**ЗАДАНИЕ И ТРЕБОВАНИЯ:**
Пожалуйста, обновите данные: перепишите строки, начиная со строки с «Image resolution: width=1628» и заканчивая строкой с «[x=250, y=3]» включительно, заменив «GUI agent» на «UI agent», а всё остальное оставив как есть. Приведите только эти строки.

**ИСХОДНЫЕ ДАННЫЕ:**
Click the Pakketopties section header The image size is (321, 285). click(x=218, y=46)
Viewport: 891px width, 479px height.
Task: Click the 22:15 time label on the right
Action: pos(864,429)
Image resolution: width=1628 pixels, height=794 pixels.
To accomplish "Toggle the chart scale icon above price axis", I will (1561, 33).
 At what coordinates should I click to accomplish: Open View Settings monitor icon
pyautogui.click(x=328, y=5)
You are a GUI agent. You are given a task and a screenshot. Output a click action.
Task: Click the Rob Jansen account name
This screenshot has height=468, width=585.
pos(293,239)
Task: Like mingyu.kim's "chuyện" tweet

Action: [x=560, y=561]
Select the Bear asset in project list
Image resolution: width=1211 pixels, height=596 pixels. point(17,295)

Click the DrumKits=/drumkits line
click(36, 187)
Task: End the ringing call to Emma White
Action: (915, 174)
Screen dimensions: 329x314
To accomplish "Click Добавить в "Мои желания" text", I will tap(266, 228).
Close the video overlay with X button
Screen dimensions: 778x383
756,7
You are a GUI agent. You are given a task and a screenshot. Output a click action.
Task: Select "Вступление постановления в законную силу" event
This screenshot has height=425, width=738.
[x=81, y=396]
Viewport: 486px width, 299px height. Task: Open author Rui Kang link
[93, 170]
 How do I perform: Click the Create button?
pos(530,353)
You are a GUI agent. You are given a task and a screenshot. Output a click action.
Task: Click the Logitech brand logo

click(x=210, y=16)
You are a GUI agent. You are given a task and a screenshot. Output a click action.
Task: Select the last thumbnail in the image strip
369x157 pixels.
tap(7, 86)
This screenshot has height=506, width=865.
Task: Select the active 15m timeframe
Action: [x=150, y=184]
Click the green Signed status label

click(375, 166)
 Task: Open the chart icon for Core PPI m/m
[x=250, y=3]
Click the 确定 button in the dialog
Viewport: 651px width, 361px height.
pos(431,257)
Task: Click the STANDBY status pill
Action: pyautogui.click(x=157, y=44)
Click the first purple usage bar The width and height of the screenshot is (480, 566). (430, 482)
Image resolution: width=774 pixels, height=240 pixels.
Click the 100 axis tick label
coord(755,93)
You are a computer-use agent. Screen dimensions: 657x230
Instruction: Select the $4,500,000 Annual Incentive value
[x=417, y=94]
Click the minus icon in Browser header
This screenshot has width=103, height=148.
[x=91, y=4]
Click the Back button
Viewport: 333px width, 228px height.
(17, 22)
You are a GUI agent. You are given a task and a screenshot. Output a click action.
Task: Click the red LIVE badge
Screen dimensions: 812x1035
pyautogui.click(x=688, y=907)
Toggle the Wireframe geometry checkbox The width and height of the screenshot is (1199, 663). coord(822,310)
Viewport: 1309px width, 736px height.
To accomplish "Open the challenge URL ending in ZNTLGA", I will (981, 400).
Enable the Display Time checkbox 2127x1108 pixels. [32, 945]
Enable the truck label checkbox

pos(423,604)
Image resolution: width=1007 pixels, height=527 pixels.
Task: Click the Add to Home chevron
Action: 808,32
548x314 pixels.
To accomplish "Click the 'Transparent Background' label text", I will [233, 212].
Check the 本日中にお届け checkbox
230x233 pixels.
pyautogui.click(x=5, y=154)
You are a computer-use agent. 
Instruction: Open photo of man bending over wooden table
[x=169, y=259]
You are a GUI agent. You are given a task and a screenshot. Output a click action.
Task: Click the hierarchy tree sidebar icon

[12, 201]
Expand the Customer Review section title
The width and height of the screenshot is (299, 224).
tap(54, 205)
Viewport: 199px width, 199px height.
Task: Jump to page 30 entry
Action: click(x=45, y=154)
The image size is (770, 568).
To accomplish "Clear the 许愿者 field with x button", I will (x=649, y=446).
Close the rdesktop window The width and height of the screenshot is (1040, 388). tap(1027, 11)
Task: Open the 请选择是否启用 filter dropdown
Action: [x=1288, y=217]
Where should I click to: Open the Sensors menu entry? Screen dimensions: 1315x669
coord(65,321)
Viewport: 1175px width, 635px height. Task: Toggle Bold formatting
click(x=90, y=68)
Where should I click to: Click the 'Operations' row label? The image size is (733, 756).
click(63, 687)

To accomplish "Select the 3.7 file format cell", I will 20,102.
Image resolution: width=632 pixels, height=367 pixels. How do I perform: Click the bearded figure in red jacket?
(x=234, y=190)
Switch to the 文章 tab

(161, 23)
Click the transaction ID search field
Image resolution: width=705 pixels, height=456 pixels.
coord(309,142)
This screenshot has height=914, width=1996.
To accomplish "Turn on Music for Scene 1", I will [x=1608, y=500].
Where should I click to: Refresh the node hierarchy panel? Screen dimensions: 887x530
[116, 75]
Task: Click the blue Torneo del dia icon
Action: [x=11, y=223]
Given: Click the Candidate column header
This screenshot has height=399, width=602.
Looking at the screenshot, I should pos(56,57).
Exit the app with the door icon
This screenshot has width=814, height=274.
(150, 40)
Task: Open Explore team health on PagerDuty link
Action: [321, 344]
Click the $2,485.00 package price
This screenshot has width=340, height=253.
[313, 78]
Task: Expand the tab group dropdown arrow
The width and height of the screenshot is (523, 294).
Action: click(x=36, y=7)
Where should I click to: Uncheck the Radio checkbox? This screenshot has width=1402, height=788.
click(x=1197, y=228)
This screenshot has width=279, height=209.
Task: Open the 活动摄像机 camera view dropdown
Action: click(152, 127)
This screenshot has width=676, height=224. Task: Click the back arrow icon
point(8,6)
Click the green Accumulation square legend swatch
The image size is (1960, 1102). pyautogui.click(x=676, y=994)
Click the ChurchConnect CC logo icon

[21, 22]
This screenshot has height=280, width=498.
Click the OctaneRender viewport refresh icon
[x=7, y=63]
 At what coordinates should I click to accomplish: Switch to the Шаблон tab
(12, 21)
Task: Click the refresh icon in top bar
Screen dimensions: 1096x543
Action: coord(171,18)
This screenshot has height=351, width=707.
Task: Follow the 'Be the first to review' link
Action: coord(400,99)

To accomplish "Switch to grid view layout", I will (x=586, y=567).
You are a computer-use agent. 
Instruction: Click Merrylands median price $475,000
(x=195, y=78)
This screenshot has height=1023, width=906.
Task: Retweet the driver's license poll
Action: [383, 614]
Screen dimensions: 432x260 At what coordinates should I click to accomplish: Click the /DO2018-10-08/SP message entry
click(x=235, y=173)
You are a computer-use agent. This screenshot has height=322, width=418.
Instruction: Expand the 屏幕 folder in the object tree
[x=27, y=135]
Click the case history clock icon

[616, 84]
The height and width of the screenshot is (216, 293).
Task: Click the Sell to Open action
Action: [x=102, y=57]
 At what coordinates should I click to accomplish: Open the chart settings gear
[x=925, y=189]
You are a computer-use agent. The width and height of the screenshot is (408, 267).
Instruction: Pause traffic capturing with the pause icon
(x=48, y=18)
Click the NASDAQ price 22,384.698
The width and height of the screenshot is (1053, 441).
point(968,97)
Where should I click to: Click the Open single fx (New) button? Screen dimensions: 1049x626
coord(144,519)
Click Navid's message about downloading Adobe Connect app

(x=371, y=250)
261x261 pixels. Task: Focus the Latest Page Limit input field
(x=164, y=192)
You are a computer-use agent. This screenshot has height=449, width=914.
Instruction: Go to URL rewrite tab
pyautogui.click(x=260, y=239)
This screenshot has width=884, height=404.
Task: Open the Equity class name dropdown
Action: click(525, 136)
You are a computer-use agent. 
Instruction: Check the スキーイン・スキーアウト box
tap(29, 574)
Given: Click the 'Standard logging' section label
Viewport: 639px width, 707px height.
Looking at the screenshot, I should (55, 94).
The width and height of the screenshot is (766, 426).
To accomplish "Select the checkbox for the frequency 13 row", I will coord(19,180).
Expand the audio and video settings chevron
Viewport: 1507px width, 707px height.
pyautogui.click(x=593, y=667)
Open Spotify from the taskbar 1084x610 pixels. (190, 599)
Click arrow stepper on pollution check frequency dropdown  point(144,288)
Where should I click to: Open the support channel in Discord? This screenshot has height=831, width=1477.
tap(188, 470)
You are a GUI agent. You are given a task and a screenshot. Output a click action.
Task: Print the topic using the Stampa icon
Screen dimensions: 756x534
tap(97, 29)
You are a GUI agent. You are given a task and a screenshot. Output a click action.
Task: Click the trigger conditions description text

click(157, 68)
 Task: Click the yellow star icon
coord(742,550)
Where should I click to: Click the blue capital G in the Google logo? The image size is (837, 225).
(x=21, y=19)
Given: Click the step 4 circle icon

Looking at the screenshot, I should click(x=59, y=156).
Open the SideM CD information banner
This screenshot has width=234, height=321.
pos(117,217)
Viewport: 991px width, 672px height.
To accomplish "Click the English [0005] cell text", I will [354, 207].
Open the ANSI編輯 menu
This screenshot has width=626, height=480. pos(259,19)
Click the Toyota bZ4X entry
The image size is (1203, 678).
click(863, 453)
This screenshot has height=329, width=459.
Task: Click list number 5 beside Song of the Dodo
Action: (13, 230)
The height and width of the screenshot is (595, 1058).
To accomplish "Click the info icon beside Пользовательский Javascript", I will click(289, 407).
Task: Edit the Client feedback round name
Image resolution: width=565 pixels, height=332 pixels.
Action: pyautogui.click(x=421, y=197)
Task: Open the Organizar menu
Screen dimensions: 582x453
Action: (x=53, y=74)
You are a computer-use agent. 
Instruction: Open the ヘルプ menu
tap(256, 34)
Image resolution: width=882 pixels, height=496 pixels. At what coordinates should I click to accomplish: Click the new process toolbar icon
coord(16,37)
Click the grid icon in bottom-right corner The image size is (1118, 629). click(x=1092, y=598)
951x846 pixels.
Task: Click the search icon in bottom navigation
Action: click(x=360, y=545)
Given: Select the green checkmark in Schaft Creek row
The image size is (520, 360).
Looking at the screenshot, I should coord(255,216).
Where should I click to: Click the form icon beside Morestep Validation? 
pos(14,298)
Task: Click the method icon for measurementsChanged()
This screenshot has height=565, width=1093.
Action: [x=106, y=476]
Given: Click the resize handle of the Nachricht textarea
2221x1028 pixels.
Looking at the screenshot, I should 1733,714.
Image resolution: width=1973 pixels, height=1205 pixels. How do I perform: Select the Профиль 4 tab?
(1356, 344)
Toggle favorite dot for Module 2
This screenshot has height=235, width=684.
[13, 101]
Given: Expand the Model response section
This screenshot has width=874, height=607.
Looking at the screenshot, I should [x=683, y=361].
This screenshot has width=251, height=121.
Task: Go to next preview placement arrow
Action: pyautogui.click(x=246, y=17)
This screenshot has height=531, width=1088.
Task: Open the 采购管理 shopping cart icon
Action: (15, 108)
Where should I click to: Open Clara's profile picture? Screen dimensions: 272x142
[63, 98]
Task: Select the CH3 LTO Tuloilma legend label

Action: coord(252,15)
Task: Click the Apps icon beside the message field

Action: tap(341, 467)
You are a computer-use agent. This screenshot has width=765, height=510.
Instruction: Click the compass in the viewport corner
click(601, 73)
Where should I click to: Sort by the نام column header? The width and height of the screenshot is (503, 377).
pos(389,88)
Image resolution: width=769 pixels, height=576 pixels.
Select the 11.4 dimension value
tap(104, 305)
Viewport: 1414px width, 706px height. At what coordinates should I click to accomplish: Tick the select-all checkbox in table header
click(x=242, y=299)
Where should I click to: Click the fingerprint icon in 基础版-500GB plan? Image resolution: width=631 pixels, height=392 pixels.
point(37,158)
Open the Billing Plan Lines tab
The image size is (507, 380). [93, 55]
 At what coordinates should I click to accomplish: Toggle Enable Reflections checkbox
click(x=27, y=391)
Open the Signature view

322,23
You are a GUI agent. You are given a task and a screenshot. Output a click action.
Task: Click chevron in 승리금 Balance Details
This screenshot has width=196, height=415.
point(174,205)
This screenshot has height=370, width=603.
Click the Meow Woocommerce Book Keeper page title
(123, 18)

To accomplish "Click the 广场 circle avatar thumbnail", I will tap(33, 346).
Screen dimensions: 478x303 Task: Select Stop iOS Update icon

**ОТВЕТ НИЖЕ:**
Image resolution: width=1628 pixels, height=794 pixels.
To accomplish "Toggle the chart scale icon above price axis", I will (1561, 33).
 At what coordinates should I click to accomplish: Open View Settings monitor icon
pyautogui.click(x=328, y=5)
You are a UI agent. You are given a task and a screenshot. Output a click action.
Task: Click the Rob Jansen account name
This screenshot has height=468, width=585.
pos(293,239)
Task: Like mingyu.kim's "chuyện" tweet

Action: [x=560, y=561]
Select the Bear asset in project list
Image resolution: width=1211 pixels, height=596 pixels. point(17,295)

Click the DrumKits=/drumkits line
click(36, 187)
Task: End the ringing call to Emma White
Action: (915, 174)
Screen dimensions: 329x314
To accomplish "Click Добавить в "Мои желания" text", I will tap(266, 228).
Close the video overlay with X button
Screen dimensions: 778x383
756,7
You are a UI agent. You are given a task and a screenshot. Output a click action.
Task: Select "Вступление постановления в законную силу" event
This screenshot has height=425, width=738.
[x=81, y=396]
Viewport: 486px width, 299px height. Task: Open author Rui Kang link
[93, 170]
 How do I perform: Click the Create button?
pos(530,353)
You are a UI agent. You are given a task and a screenshot. Output a click action.
Task: Click the Logitech brand logo

click(x=210, y=16)
You are a UI agent. You are given a task and a screenshot. Output a click action.
Task: Select the last thumbnail in the image strip
369x157 pixels.
tap(7, 86)
This screenshot has height=506, width=865.
Task: Select the active 15m timeframe
Action: [x=150, y=184]
Click the green Signed status label

click(375, 166)
 Task: Open the chart icon for Core PPI m/m
[x=250, y=3]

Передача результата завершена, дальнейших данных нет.